Guy Rockwell Muldavin also went by Raoul Guy Rockwell, Raoul Guy Muldaven, and Guy Muldavin Rockwell.
Enlarge / Guy Rockwell Muldavin also went by Raoul Guy Rockwell, Raoul Guy Muldaven, and Guy Muldavin Rockwell.

Courtesy Massachusetts State Police

Massachusetts State Police focused on Muldavin as a suspect soon after the “Lady of the Dunes” was confirmed to be Terry—and it wasn’t the first time he’d been suspected of murder. Muldavin had been married multiple times before he met Terry. He moved from New York to Seattle with his first wife, working as a disk jockey, and the couple divorced in 1956.

Two years later, he married Manzanita Ryan, who had a daughter from a previous marriage. Ryan and her daughter disappeared in April 1960, and Muldavin (as the prime suspect) briefly fled Seattle before being apprehended by the FBI. Investigators found dismembered human body parts in Muldavin’s septic tank but could not conclusively prove they were the remains of Ryan and her daughter. He was never officially charged with their murder. Muldavin married his third wife in 1960 and was convicted of swindling her family out of $10,000 but received a suspended sentence in exchange for repaying them.

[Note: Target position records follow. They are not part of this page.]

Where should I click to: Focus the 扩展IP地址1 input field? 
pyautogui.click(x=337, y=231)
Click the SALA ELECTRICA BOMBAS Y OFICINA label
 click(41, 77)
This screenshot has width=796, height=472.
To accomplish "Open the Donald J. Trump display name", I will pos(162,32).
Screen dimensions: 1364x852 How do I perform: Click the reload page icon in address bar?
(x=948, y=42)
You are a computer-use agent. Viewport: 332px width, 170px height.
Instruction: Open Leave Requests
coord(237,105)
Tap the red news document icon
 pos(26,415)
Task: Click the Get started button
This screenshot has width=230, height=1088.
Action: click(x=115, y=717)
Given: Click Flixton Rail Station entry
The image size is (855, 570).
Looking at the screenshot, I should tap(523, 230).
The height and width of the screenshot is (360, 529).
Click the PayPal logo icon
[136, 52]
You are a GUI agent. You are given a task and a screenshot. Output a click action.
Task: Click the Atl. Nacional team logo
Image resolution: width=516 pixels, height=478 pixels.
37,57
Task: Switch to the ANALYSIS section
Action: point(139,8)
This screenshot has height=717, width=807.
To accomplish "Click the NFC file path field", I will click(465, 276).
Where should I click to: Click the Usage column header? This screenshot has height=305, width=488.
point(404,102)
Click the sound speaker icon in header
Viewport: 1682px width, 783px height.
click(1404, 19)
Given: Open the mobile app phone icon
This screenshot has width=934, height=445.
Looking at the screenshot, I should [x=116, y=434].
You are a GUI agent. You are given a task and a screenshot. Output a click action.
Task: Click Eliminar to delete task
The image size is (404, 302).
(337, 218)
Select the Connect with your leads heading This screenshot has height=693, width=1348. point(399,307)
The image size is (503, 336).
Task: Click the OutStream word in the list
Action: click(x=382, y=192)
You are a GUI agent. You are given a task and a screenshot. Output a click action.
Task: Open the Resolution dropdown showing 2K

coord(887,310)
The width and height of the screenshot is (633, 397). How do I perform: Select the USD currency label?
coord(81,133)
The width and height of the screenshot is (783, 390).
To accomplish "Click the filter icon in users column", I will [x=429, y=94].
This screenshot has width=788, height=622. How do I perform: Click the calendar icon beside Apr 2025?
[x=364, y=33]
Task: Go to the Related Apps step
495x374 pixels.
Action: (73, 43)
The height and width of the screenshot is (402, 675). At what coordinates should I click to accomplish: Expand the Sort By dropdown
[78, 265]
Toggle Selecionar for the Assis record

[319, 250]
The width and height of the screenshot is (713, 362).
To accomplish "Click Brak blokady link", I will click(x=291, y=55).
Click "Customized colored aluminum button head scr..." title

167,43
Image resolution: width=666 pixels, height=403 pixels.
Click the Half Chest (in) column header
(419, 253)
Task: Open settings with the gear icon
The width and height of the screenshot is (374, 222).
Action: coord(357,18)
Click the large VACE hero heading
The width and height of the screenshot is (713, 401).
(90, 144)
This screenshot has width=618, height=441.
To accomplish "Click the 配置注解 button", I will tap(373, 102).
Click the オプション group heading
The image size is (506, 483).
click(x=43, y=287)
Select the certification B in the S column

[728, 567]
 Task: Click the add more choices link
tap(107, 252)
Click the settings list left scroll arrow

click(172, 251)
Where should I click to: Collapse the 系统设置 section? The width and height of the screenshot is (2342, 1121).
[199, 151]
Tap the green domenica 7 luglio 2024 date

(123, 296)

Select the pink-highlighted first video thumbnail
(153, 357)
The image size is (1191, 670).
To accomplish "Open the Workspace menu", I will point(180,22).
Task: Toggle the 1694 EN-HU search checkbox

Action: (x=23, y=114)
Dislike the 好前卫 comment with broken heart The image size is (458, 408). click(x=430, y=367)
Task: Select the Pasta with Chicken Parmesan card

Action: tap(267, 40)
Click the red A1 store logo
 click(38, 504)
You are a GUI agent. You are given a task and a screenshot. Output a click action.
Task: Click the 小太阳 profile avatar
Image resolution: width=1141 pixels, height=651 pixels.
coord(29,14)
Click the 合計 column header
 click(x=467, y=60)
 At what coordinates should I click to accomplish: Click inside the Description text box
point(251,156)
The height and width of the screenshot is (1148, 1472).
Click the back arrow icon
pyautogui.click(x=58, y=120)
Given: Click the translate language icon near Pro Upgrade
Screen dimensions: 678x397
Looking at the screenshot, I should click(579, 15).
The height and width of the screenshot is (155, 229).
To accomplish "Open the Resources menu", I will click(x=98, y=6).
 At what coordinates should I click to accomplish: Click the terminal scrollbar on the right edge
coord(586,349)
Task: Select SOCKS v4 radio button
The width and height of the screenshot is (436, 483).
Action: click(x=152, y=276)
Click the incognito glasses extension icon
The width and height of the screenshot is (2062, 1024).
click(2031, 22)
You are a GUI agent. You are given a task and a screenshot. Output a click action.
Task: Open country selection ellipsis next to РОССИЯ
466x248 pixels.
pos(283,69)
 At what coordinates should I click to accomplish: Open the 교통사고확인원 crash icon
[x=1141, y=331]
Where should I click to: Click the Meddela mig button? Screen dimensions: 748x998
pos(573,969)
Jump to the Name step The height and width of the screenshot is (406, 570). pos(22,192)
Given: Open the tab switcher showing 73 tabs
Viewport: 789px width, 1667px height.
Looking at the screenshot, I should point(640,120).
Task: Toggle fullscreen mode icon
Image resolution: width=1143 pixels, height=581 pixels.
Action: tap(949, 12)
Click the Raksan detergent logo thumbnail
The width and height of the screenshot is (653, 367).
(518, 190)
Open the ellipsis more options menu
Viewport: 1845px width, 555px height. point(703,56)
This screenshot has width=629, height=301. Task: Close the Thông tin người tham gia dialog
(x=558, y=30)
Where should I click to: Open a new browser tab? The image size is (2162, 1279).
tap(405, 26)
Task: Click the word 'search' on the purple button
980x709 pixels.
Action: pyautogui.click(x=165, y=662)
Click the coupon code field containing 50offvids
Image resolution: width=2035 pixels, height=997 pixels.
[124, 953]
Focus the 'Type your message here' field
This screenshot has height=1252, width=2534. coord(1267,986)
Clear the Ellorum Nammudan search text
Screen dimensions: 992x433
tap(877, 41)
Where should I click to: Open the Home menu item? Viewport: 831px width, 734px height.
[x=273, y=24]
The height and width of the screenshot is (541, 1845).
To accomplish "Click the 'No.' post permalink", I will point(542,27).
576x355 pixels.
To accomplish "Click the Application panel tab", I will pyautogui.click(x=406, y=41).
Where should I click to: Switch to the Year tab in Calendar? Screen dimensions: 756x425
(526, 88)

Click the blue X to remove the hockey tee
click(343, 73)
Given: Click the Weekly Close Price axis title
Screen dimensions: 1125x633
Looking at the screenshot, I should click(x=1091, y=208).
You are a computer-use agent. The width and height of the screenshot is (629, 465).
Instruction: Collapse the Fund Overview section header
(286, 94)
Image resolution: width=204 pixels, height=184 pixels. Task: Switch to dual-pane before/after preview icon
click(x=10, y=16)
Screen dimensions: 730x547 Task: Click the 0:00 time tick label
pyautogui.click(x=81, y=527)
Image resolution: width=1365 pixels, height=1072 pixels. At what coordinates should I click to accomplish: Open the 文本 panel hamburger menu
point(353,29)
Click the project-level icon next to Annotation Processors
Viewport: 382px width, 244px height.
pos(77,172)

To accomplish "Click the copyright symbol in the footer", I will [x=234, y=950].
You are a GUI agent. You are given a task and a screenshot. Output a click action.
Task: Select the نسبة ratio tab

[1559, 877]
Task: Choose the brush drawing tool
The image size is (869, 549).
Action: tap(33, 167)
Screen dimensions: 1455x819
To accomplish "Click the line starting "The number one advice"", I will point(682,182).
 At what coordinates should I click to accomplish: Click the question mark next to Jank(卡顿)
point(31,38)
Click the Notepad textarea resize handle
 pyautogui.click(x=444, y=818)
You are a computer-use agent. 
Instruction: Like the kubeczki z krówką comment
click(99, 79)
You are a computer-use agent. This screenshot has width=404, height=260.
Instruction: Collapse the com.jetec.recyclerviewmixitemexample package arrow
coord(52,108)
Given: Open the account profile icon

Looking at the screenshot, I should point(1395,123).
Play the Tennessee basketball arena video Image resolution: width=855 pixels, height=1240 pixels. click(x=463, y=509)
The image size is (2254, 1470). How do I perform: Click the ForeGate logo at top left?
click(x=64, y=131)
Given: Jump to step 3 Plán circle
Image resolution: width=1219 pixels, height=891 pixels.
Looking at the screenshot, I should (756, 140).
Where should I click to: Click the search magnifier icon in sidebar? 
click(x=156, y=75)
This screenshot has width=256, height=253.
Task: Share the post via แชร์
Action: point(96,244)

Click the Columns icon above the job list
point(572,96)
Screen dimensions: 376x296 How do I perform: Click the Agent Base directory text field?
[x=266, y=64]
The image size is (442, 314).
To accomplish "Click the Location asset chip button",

Muldavin was also the prime suspect in the 1950 murder of a bread truck driver, Henry Baird, and his waitress girlfriend, Barbara Kelly, in Eureka, California. Baird was found naked with a gunshot to the back of the head; Barbara’s body was never found. She had worked at a restaurant owned by the parents of Muldavin’s first wife, where Muldavin worked as a short-order cook. The restaurant was on Baird’s truck route. But there was insufficient evidence to charge Muldavin. Muldavin moved to a small town near Salinas in 1976 and remarried yet again. After retiring in 1985, he hosted a late-night local radio show. He died at home in 2002 at the age of 78.